MS Word Question #2

MS Word Question #2:
Over thirty years ago I had word processing programs that were smart enough to–when you selected a paragraph from a document and entered a print command,–to know to print just the paragraph.
But even today (at least in Word 13) Word has to be told to print only the selected text. Otherwise it prints he entire document. Is there a setting to make Word as smart as the thirty-year old programs?

In 30 years, programs (or programmers) have gotten smart enough to realize that it’s much more common for people to want to print a whole document rather than just the paragraph that happens to be highlighted. So they have programmed it so that when the print command is invoked, the default selected is to print the whole thing. For the rare occasions where the user wants to print only the selected text, they can easily click that option. That’s why it works this way.

I don’t know if there is a way to change the proint defaults; I’ve never wanted to do so.

A bit of searching shows that it appears the Word Print option is generated on the fly, and there is no way to change the the default that is selected.

But you could create a macro to print only your selected paragraph, and use that for printing. Here’s a sample macro that prints the whole document; you could write a version to do just a paragraph.

The information below applies to Word 2007 or later. I have 2016.

This will print just the selection. You can put this macro in the macros for the Normal document, which is the template that is open whenever Word is open. Then you can create a custom button in your Quick Access Toolbar or the ribbon based on this. Then one click will print the selection.



Sub PrintDoc()
   Application.PrintOut Range:=wdPrintSelection
End Sub


Although people have complained every time the version of any software program is upgraded, on balance Word is incredibly more powerful than anything available 30 years ago.

Join Date writes:
“In 30 years, programs (or programmers) have gotten smart enough to realize that it’s much more common for people to want to print a whole document rather than just the paragraph that happens to be highlighted. So they have programmed it so that when the print command is invoked, the default selected is to print the whole thing. For the rare occasions where the user wants to print only the selected text, they can easily click that option. That’s why it works this way.”

It may, indeed, be relatively rare for one to want a selected section printed (compared to entire document), but such rare cases are the only ones relevant to my question.
If one wants the entire document printed, it gets printed because nothing is selected.
IF something IS selected, then the program should be smart enough to recognize this and print only the selected material–as some programs did thirty years ago.

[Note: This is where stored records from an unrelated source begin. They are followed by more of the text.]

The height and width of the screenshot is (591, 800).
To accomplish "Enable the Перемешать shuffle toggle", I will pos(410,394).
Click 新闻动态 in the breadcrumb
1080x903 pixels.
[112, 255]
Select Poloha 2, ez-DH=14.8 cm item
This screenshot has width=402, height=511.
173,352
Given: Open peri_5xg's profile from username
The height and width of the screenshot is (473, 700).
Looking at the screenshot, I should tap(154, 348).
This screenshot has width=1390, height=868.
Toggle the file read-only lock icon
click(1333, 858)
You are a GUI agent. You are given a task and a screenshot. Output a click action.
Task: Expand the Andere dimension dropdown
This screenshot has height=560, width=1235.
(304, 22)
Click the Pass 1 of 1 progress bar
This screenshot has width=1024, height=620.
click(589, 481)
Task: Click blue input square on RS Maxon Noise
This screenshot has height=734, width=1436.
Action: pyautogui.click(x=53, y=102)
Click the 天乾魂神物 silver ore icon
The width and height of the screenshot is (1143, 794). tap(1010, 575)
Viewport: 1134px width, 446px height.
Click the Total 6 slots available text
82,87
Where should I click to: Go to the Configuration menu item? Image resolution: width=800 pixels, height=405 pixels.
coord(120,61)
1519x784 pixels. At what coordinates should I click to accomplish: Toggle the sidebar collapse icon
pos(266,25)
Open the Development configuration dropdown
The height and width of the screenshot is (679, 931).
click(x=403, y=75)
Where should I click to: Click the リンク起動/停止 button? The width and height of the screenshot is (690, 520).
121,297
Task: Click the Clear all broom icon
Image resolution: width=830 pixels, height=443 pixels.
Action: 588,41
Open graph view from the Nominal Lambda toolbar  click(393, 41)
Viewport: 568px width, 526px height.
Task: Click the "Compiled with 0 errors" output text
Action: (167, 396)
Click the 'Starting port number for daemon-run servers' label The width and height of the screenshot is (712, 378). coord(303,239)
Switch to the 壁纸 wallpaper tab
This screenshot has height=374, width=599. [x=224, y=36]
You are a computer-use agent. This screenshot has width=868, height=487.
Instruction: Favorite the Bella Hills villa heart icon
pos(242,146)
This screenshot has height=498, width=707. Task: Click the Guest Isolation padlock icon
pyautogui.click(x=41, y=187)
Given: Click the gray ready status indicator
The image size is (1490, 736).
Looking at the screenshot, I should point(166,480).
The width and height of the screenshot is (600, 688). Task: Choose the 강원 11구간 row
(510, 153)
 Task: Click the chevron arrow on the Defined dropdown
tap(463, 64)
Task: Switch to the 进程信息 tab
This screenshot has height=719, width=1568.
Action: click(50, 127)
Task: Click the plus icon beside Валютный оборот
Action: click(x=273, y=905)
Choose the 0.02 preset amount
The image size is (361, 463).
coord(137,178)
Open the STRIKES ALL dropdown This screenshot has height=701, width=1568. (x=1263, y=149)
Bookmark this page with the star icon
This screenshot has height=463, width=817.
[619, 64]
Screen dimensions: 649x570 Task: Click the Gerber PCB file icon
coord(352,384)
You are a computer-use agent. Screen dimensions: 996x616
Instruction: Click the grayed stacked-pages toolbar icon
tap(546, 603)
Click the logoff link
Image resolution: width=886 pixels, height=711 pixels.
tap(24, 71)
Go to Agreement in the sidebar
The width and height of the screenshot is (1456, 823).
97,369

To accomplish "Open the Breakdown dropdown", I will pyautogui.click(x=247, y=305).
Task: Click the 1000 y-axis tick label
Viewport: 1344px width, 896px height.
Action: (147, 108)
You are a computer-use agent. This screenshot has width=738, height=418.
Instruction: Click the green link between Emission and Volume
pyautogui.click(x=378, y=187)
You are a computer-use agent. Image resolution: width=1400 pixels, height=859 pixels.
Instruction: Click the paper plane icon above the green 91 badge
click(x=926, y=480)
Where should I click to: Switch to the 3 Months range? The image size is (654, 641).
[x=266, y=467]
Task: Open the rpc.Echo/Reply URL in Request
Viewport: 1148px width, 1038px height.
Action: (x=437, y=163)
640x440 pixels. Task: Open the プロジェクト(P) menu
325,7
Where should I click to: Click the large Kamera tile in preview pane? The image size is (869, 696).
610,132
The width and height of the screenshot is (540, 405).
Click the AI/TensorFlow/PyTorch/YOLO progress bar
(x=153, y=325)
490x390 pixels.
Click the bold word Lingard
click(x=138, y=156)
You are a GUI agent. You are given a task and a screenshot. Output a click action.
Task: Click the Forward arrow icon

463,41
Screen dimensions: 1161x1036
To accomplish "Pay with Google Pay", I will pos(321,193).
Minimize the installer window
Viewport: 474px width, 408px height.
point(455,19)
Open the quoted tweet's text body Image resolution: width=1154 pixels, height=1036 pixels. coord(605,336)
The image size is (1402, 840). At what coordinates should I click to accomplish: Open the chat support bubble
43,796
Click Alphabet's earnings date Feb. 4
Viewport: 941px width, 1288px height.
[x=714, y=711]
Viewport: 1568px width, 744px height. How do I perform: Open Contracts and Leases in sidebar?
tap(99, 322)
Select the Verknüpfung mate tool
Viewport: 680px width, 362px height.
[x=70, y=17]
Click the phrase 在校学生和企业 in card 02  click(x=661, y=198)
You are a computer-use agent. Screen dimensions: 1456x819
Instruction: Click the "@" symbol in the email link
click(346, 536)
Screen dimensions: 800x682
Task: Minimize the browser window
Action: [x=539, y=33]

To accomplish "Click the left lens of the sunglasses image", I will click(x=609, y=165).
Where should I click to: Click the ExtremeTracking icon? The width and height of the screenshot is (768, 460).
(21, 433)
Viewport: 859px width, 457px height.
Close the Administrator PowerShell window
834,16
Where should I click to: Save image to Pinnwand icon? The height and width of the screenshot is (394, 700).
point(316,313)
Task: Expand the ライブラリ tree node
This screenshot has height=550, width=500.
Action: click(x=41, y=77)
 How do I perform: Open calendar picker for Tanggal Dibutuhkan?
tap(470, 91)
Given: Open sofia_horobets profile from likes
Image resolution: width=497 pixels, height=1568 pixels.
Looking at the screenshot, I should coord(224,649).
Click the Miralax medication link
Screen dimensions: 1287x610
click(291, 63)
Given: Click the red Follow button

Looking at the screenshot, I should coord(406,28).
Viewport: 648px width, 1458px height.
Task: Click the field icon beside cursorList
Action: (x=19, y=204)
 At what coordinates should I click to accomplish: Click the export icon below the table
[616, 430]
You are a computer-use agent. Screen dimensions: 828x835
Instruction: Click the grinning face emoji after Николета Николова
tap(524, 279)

I agree. For 40 years, I have been teaching students the mantra “Select->Perform”, and this new concept violates that. However, I can see an option box allowing all/selected to be printed; either during the print dialogue or a global setting.

Join Date?
Do you mean t-bonham@scc.net?

For me, I often pull up an existing document, make some editing changes, and then save & print a new copy of the whole document. So it’s common to have the last paragraph I edited still selected.

But I guess the way people use software differs. We now have various ways to customize software to our individual preferences, like macros. That’s an improvement. (But it also makes it hard when updating software – often those individual customizations are not saved in an update. I’ve often delayed updating because of this.)

In Office applications customizations are supposed to be preserved across updates, at least when both from and to versions are 2007 or later. It is possible and easy to export customizations (macros, Quick Access Toolbar, Ribbon) and re-import them in case they are lost in an update or reinstall. I do this all the time to move customizations from one machine with Office 2013 to another with Office 2016.